Алексей Михайлович примостился поудобнее и двумя выстрелами уложил обоих немцев.
Вот, собственно говоря, и все. Дальше шло без происшествий: добрались до штаба куста, выполнили ваше приказание и благополучно вернулись обратно. Третью лошадь отдали Кузнецову.
Только когда же Леонид Антонович успел рассказать вам о лошади?..
Я уже не говорю о точности, с какою выполняли наши связные любое поручение. В описанном эпизоде с Петровым и Прыгуновым для обоих самым главным было выполнить поручение: доставить в штаб куста мое письмо и передать мне ответ товарища Поздняка, командовавшего к тому времени партизанскими соединениями.
* * *
Тремя минными диверсиями, о которых я рассказал, отнюдь не исчерпывалась деятельность нашего отряда в памятный мне октябрь сорок второго года. Не было партизана, который не мечтал бы лично отомстить врагу за гибель Евгения и Гени. Больше того, шли мстить за них и товарищи из соседних партизанских отрядов.
* * *
Вскоре после гибели моих сыновей ко мне на хутор Красный заявилось четверо ребят. Пришли, стали требовать у Сафронова, чтобы к ним вызвали командира отряда. Зачем — не говорят. Ребята утверждали, что они — партизаны из соседнего отряда северчан.
Я вышел к ним. Они вытянулись передо мною по-военному, один отчеканил три шага, приложил руку к рваному картузишке:
— Разрешите обратиться, товарищ командир отряда!
— Обращайтесь, — усмехнулся я.
Паренек для бодрости оглянулся на товарищей и строго произнес:
— Мы все — товарищи вашего сына Гени. Мы ходили с ним в разведку, и он многому научил нас. Мы пришли сюда, чтобы выразить вам наше большое сочувствие.
--- --- ---
▸ **ЧТО СДЕЛАТЬ**:
Ответьте, пожалуйста, по фрагменту: партизанами какого отряда назвали себя четверо ребят, пришедших на хутор Красный? Данные здесь никакой роли не играют.

▸ **ИСХОДНЫЕ ДАННЫЕ**:
--- --- ---
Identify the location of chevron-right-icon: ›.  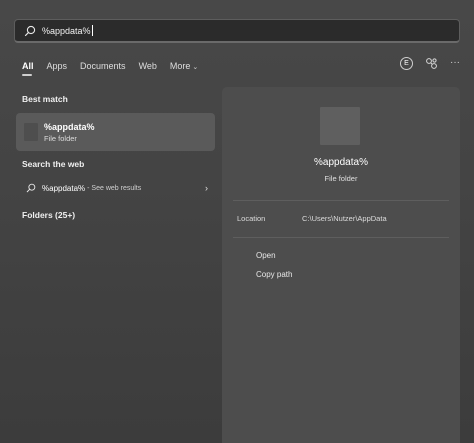
(206, 188).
--- --- ---
▸ **ИТОГОВЫЙ ОТВЕТ**:
Соседнего отряда северчан.